Desde miúdo que convivo com o Poço
do Largo de Fontanelas, aquela construção cilíndrica no centro da aldeia. A
construção deste equipamento público remonta à época em que a água não vinha da
torneira e existia dificuldade no seu armazenamento. Ter um poço com água era
um luxo a que poucas famílias se podiam dar, pelo que os poços comunitários
representavam uma solução para as necessidades da população e seus animais.
Estes poços tinham junto a si uma
talha de pedra para que os animais de quatro patas pudessem beber a água captada
nas suas profundezas. No Poço Novo, na rua com o seu nome, ainda é possível ver
uma dessas pesadas talhas de pedra.
Outra das particularidades desses
poços era a pedra frontal que servia de proteção a quem deles se servia. Essa
pedra tinha rasgos arredondados na parte superior. Os baldes de água cheios
eram puxados à mão com a ajuda da pedra polida que servia de meia roldana. Com os
sucessivos anos, essa pedra ia-se desgastando pela fricção da corda na sua
superfície, criando sucessivos rasgos polidos característicos destes poços.
Há alguns anos atrás, por questões
de falta de uso e necessidade, ainda se falou em demolir o velho poço do largo.
Alguém com consciência impediu que tal acontecesse. Se por decreto não foi demolido,
quase que o foi quando um condutor mais distraído lá desfez o carro, chocando com pia lateral. A mesma sorte não teve o seu homólogo do Largo
da Nogueira já que foi demolido e aterrado. Tornando-se obsoleto face ao desuso
instalado, alguém achou por bem dar-lhe umas marretadas e enche-lo de entulho.
Mata-se o bicho, acaba-se com a peçonha.
O Poço do Largo era um centro de
brincadeira para os miúdos juntamente com o Coreto e a Cruz, seus vizinhos de longa
data. Esta brincadeira passava, para alguns dos mais afoitos e ágeis, por idas
regulares às suas profundezas, descendo e subindo pelo tubo metálico lá
instalado. No meu caso apenas me ficava pelas vistas cá de cima, já que a minha
condição de anafadinho não me permitia veleidades deste tipo. Recordo-me de um
belo dia um dos miúdos, num rasgo de afoiteza iluminada, lá desceu pelo tubo.
Depois de algumas tentativas mal sucedidas para subir e de uns choricos à
mistura, alguém foi buscar uma corda para puxar o destemido. Antes da colocação
da grade era esconderijo obrigatório para a miudagem brincar às escondidas,
servindo a pia interior de perigoso esconderijo improvisado.

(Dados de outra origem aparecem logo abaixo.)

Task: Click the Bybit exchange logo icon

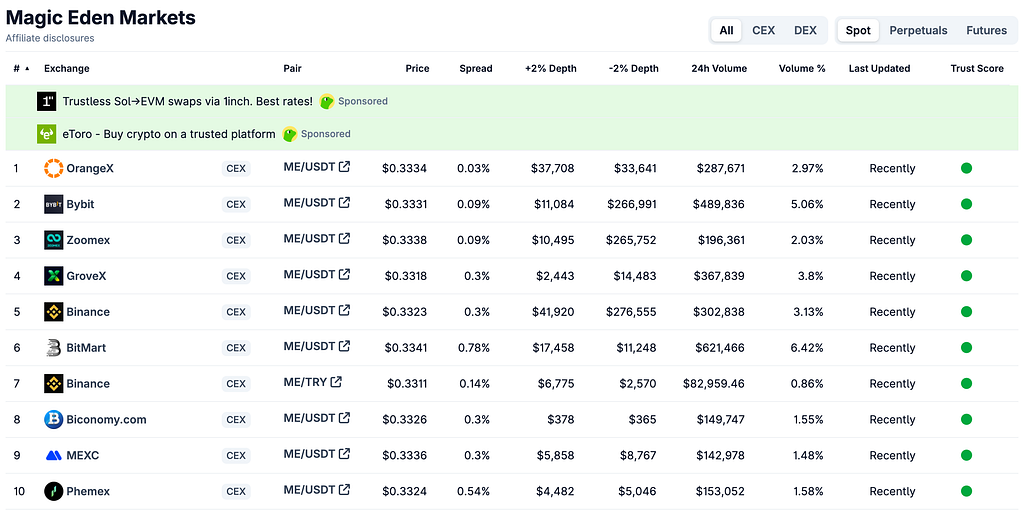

Tenho a certeza que a água deste
poço tinha propriedades milagrosas, embora falte a confirmação científica. A
sua água serviu, até aparecer liquido mais certificado, para encher a pia da
igreja onde os devotos molhavam os dedos antes de os levarem à testa em ato de benzedura.
Ainda hoje estou para perceber como é que simples água de um poço de
Fontanelas, que mal vem no mapa de Portugal, tinha tais propriedades milagrosas.

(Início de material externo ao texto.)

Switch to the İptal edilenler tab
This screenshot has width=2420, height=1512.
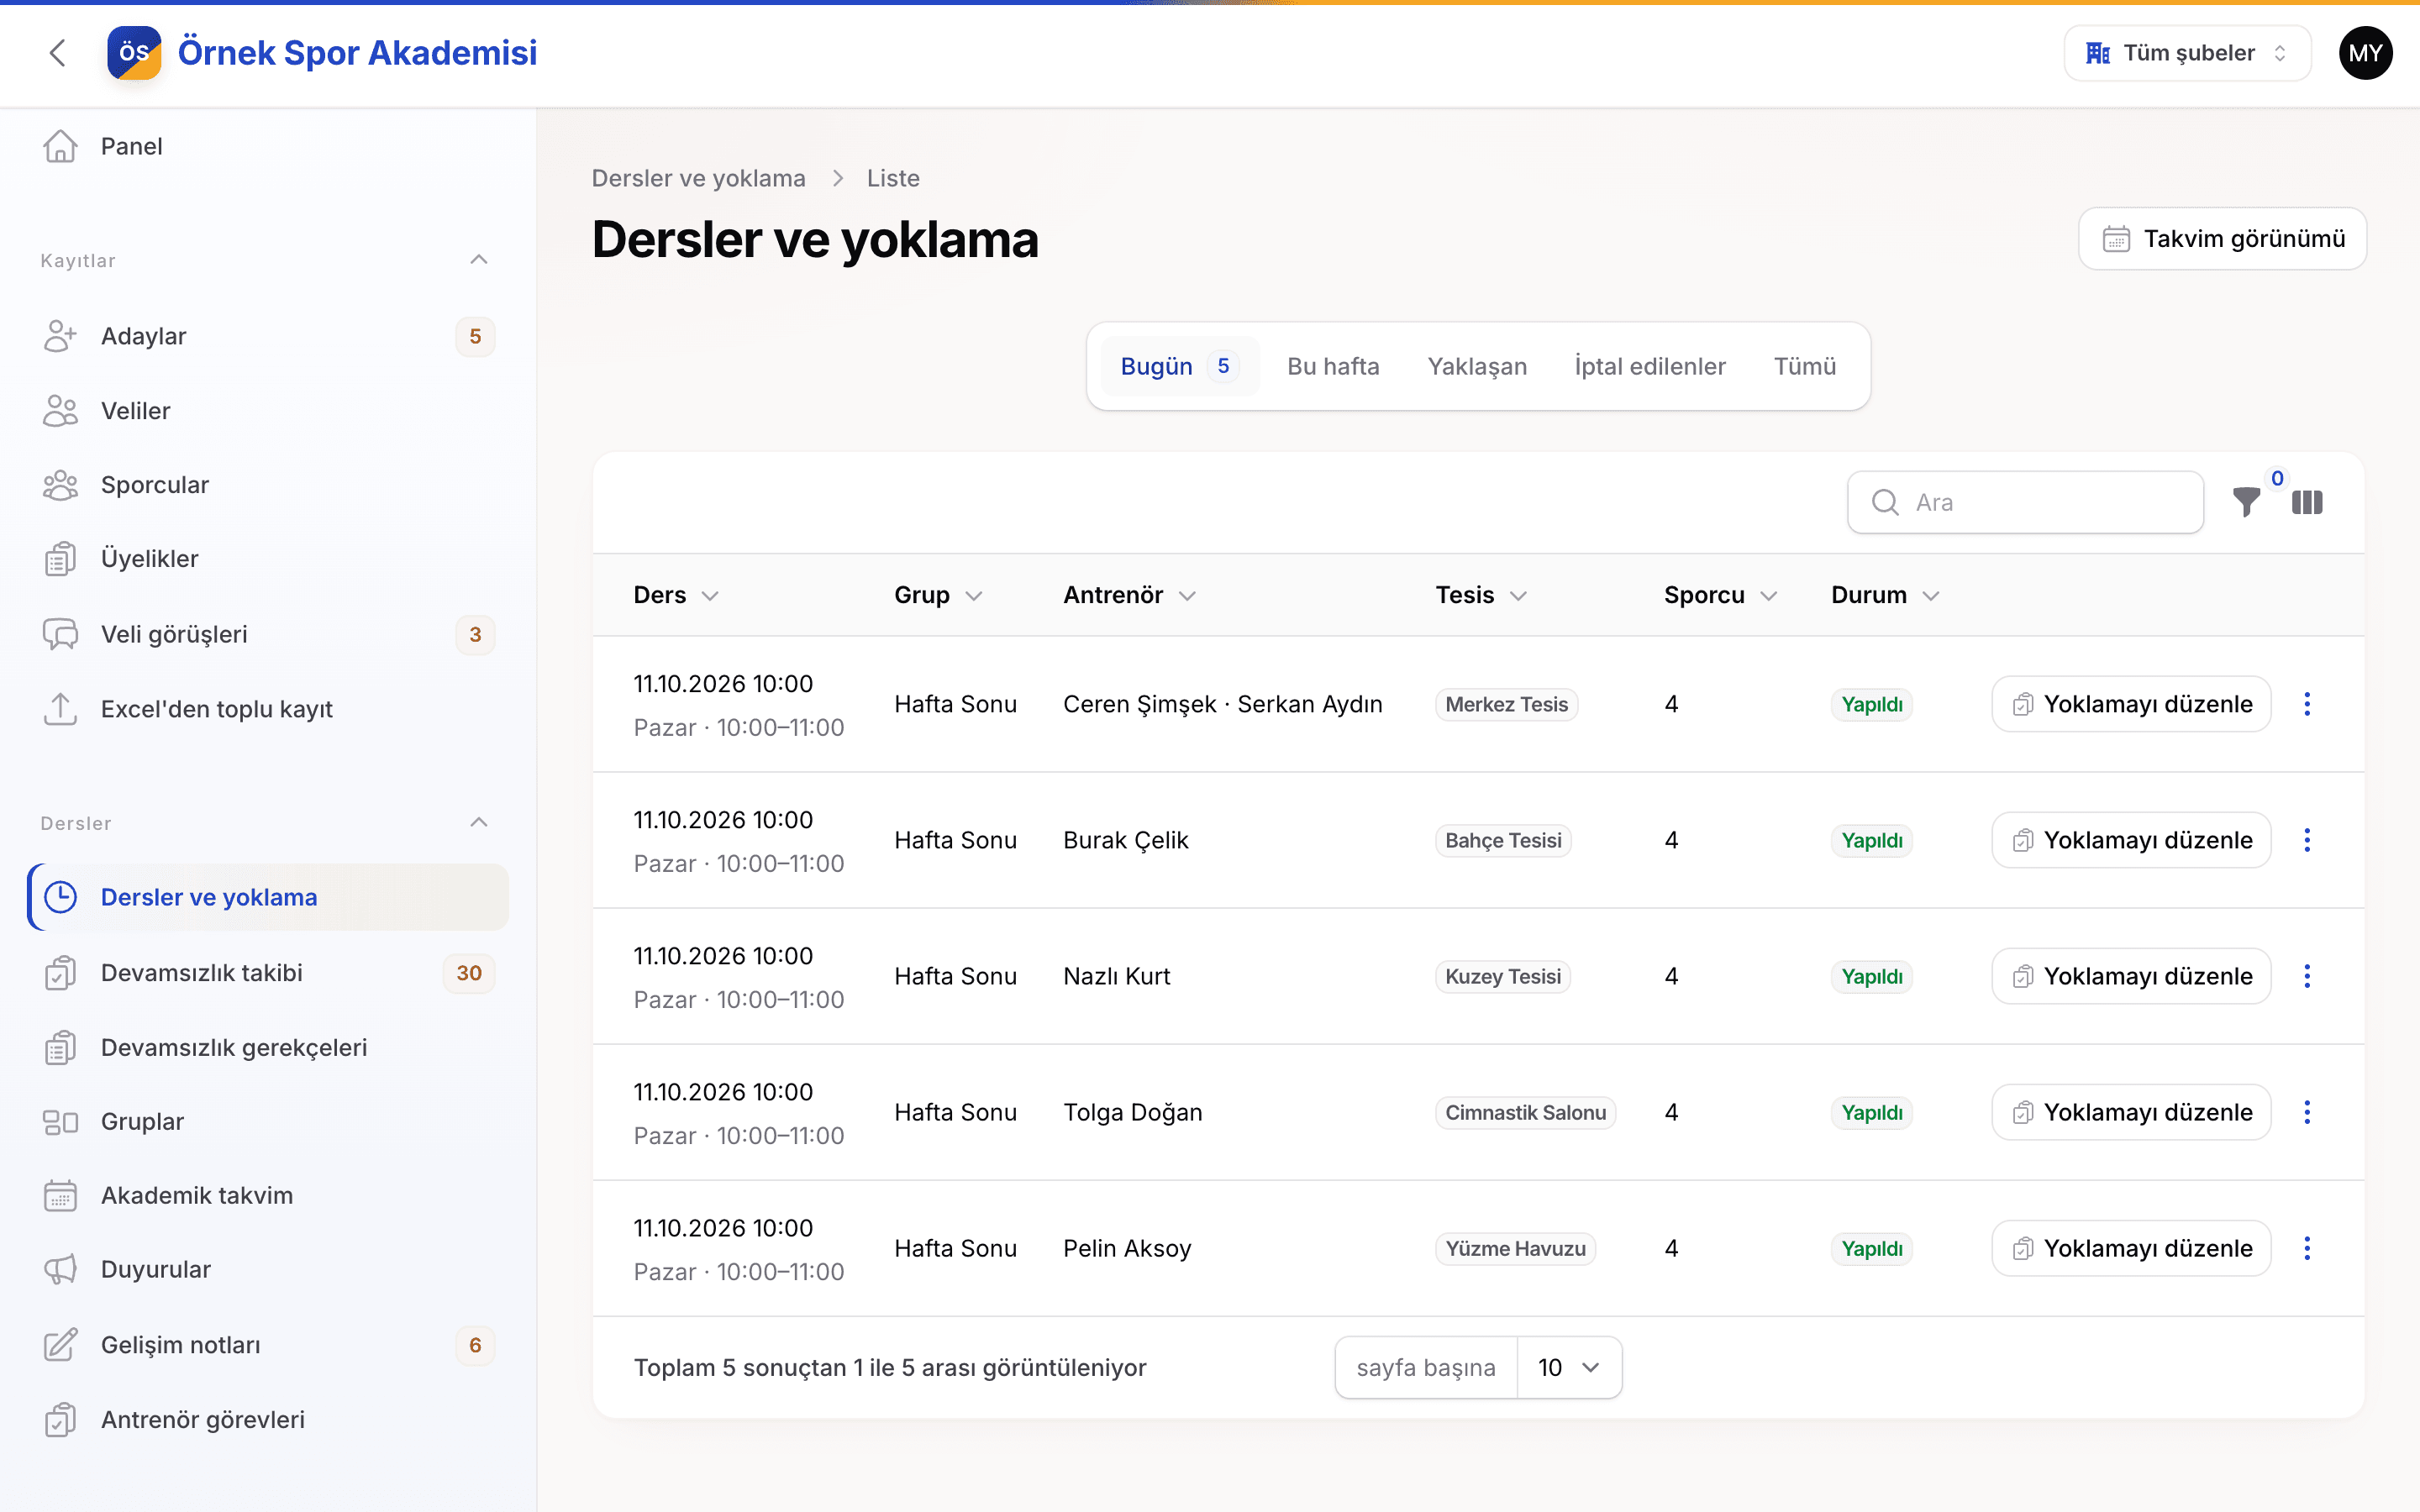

Também este poço tem uma história
de outro tipo de brincadeira para contar. Sem lhe pedirem autorização, meia dúzia
de rapazes e raparigas colocaram uma coluna de som no seu interior, ligando um cabo
comprido ao leitor de cassetes estrategicamente colocado na janela do
Camacho´s. Corria o ano de 1988 e estávamos no Carnaval. Ninguém estranhou que
andassem a abrir uma pequena fenda no solo, suficiente para passar um cabo de som,
desde a janela do Camacho´s até ao poço, ainda o largo estava em terra batida. Uma
saca de rede das batatas serviu, juntamente com um cordel da roupa emprestado
por um vizinho, para pendurar a coluna de som dentro do poço a 5 metros de
fundo, suficiente para não ser detetada à primeira vista e causar o efeito
desejado, com eco e tudo. Estava montado o cenário. Foi gravada a cassete com a
mensagem. Junto à hora da missa e com o afluxo de pessoas à capela: “Play”.
“Tirem-me daqui, caí cá dentro do
poço. Acudam, acudam.”
“Tirem-me daqui, caí cá dentro do
poço. Acudam, acudam.”
É feio acusar alguém mas acho que
a voz era do Janeca.
Não me recordo se atrasou a cerimónia religiosa ou não. Se chegou a vir a GNR ou não. Se o padre ainda interveio ou não. Que gerou um burburinho e um desassossego medonho, gerou. Mas também causou uma gargalhada geral nas pessoas que se juntaram para presenciar mais uma partida de carnaval no largo de Fontanelas.
Viva o Poço do Largo de Fontanelas!!!